The first challenge of people photography is finding someone willing to pose. Distant compositions can be made with passing divers, also known as models of opportunity, but most people pictures require planned posing. Many photog- raphers dive together and take turns modeling for each other.

The best divers are usually the best models, because they look the most relaxed in the water and can most easily hold an elegant pose. Dive guides are ideal, but their time is not only yours, and they will have more-important responsibilities to tend to.

I often ask staff on their days off, who will usually be happy to have some photos to share with their family and friends. (It doesn’t hurt that they are usually better proportioned than your average vacationer — or underwater photographer for that matter!)

People work best in underwater pictures when they are either near or far. Middle distance is rarely effective because the model is too far away to be lit effectively and still too large in the frame to balance the composition in the way that a distant silhouette does.

Keep Your Distance

Before diving, I discuss my plans and show the models how wide a view my fisheye lens sees, so they understand how they will appear. When working with new models, I’ll start off framing them as a silhouette, which makes them less self-conscious and more relaxed. And since their eyes are not visible, they can look right at me and judge their position from the reflection in my dome port. As a silhouette, the diver’s shape is critical to an engaging composition. Even small in the frame and clad in neoprene, viewers will still pick up on body language.

The best pose might take a few shots to perfect, so make sure you’ve got the rest of the picture right before calling in a model. It is also easier for a model to swim than to hover, so advise your model to fin across your picture, parallel to the camera. If he swims straight at you, his silhouette will be a messy blob. What also looks bad: perfect tec-diver trim, with knees bent up, frog kicks and hands thrust out in front. Neat arms and long, straight legs look much more elegant — better still if one leg is slightly bent, so the diver looks like he is swimming.

Look in the Eye

When a diver is close and lit well, his eyes will dominate the composition. Glance across the page, and you’ll find that the model’s eyes grab your attention, despite being small. Getting the eyes right becomes critical to the success or failure of the image.
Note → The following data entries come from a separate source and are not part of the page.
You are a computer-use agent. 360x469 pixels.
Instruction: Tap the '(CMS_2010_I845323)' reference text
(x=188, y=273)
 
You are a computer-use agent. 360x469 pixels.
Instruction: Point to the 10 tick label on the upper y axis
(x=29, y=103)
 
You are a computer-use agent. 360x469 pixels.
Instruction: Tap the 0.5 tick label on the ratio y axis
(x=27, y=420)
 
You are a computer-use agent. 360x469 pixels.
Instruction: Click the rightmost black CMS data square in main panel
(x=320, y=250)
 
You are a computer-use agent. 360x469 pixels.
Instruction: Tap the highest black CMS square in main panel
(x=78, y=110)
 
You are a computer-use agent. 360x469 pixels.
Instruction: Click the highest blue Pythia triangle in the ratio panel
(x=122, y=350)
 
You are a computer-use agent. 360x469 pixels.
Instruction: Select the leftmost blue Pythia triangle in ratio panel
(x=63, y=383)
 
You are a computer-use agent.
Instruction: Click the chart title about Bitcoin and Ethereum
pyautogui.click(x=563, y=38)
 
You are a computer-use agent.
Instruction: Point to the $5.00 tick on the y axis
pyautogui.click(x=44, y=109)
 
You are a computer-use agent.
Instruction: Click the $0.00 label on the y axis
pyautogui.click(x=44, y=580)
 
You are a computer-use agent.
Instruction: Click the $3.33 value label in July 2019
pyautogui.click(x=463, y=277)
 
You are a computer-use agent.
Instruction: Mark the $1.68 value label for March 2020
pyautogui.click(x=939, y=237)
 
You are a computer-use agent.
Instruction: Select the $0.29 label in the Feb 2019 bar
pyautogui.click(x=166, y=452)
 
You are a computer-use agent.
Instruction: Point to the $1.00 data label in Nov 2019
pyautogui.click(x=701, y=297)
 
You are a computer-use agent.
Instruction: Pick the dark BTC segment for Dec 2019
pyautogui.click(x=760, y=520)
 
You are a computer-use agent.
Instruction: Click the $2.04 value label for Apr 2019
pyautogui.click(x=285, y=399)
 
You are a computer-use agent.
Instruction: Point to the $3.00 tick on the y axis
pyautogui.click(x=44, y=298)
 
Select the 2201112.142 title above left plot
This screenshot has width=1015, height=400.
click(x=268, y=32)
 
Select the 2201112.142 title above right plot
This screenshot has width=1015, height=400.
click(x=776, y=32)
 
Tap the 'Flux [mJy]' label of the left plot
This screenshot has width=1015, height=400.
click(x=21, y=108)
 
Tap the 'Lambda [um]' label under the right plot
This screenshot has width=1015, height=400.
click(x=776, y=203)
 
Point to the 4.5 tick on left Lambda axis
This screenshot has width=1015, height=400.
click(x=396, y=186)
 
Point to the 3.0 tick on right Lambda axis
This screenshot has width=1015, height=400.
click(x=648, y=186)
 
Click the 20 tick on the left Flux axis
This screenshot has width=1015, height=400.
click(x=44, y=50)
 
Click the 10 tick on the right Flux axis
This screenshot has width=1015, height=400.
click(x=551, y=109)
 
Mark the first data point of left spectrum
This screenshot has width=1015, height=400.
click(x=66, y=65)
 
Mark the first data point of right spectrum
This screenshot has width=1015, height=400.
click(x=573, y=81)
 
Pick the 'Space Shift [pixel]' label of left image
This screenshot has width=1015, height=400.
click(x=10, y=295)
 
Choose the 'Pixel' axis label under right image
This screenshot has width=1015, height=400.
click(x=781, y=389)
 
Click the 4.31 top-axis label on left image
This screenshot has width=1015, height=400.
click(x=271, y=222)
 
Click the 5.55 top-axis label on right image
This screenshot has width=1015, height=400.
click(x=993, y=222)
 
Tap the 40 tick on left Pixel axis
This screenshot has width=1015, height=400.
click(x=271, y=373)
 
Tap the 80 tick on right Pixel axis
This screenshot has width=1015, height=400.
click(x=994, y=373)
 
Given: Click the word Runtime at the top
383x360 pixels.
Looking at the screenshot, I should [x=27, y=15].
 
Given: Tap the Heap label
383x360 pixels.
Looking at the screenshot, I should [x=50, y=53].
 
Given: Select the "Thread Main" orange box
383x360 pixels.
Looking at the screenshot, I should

Lighting a diver’s eyes is much easier with a clear-skirted mask because clear silicone lets in the light from your strobes, while a black-skirted mask is more likely to cast shadows. Most flattering is a 1960s oval mask, which shows the entire face. But, of course, nobody uses these masks anymore, and many editors will instantly reject your photos as dated.

The best directions to give a model are to face toward the camera but not to look straight into the lens in a “Hi, Mom!” pose. If there is subject matter between you and the model, you can direct the model to look at that subject. If not, ask him to look at your hand, and hold it above and slightly to the side of the camera. But the best advice is to always be patient and encouraging. Modeling is much harder than it looks, so always be grateful to anyone willing to give his or her dive time for your photos.

Pro Tip
A wide-angle lens is a necessity when photographing people, but these types of lenses tend to distort the scene, especially fisheye lenses. Unlike distorted fish photos, photos of misshapen divers can be distracting. Try to avoid placing people close to the corners or edges of the frame so that there are no unwanted bulges. If necessary, use processing software to correct any fisheye distortion.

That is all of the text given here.